Reading text:

TRACE magazine
- Type: Quarterly Transcultural Styles & Ideas
- Format: Magazine
- Editor-in-chief: Claude Grunitzky
- Founded: 1997
- Language: English
- Headquarters: New York City
- Price: US$7.99 £3.95
- Website: Trace magazine

= Trace (magazine) =

Trace is a quarterly, internationally distributed magazine with the tagline, "transcultural styles + ideas". It focuses on urban culture. It was founded in 1996 by Claude Grunitzky and sold to Alliance Trace Media in 2003.

== History ==
Trace magazine was the successor to True magazine, which the Togo-born Grunitzky had started in 1995. When True failed after less than a year, Grunitzky, then aged 25, launched Trace, choosing the name for its inquisitive connotations and its similarity to the word "race".

Record extracts:
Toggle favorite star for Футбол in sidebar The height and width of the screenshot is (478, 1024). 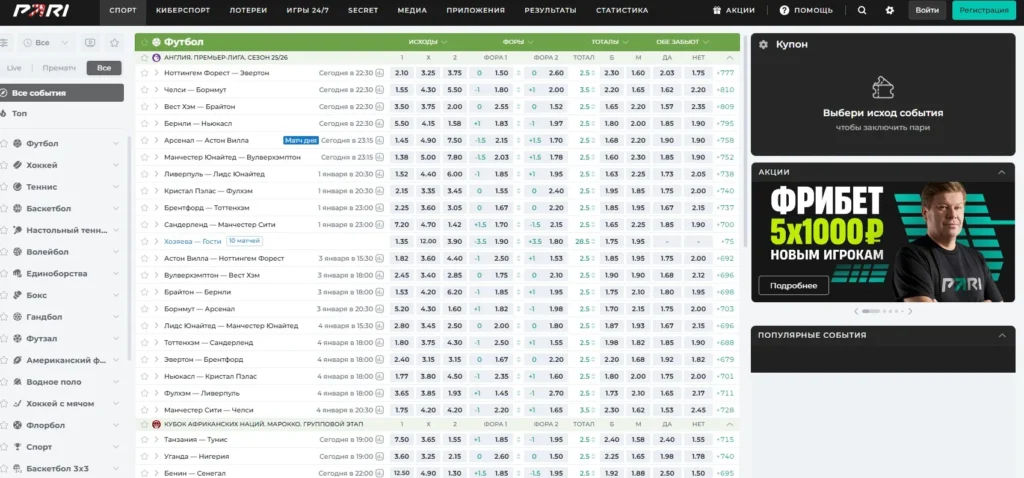(4, 144)
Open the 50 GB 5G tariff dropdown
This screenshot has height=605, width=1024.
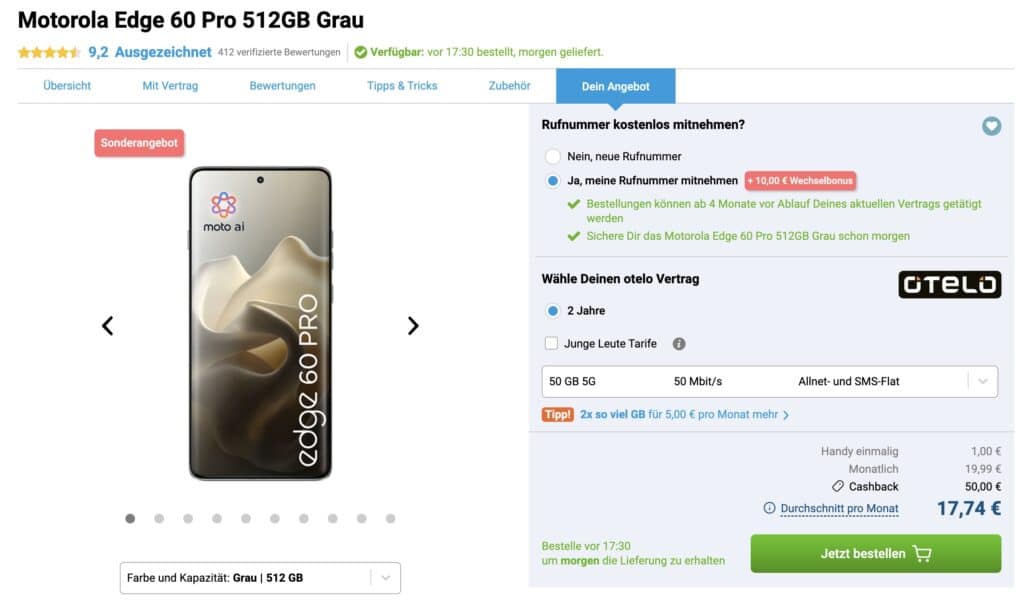click(769, 381)
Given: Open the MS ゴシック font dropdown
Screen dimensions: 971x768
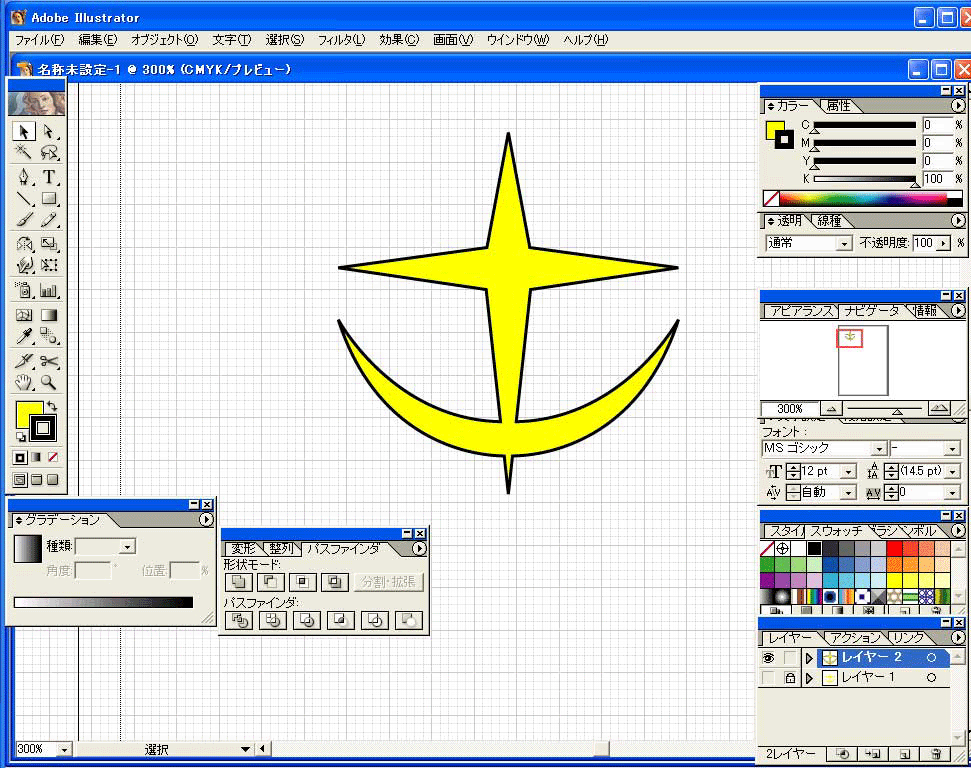Looking at the screenshot, I should (879, 449).
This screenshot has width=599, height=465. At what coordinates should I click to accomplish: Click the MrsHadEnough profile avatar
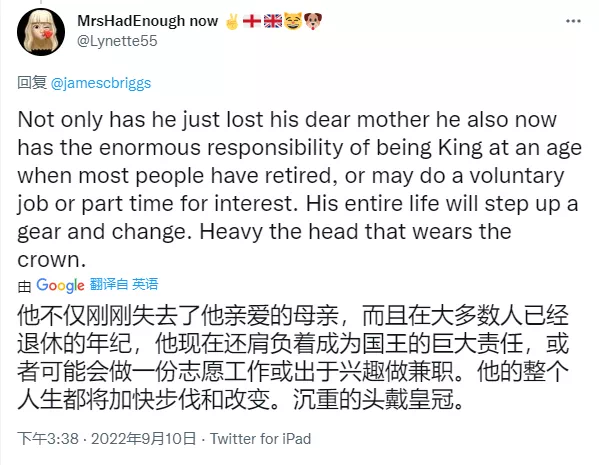pos(41,32)
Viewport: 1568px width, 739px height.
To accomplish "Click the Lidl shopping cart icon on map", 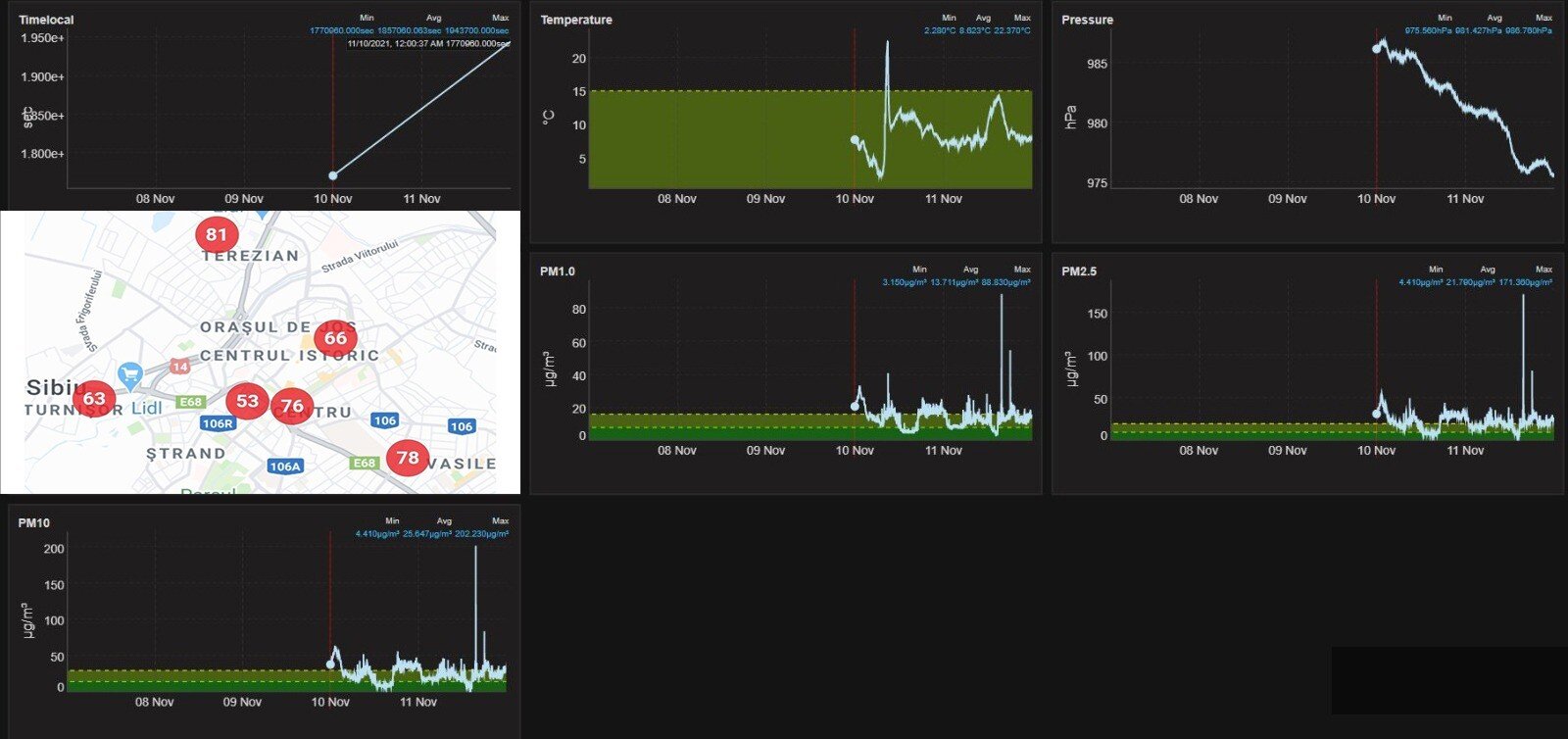I will [129, 373].
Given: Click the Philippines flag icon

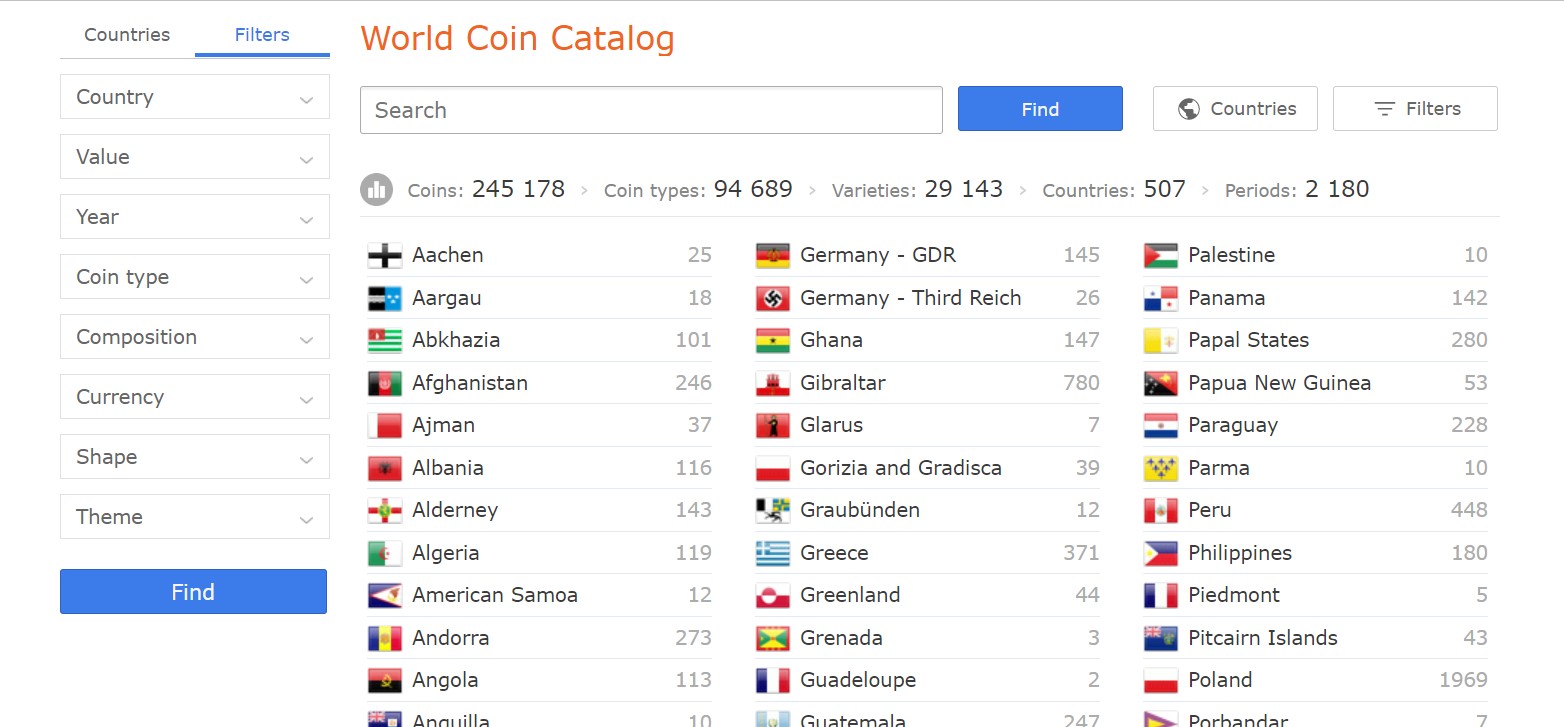Looking at the screenshot, I should 1161,553.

Task description: Pick up the Trace magazine article after its last sentence and keep writing it. The listing isn't needed here.

Result:
The magazine featured on its cover some of the most high-profile black celebrities of the day, including Snoop Dogg, Mary J. Blige, Biggie Smalls, Diddy, Iman, and Naomi Campbell.

The first cover featured Snoop Dogg and was distributed in the UK, France, Germany, Sweden, the US, Australia and Japan. In 1998, after 15 UK issues, Trace moved its headquarters to the US. Grunitzky cited at least part of the reason for this as the desire for a more accessible and dynamic kind of publication than was possible in London at that time.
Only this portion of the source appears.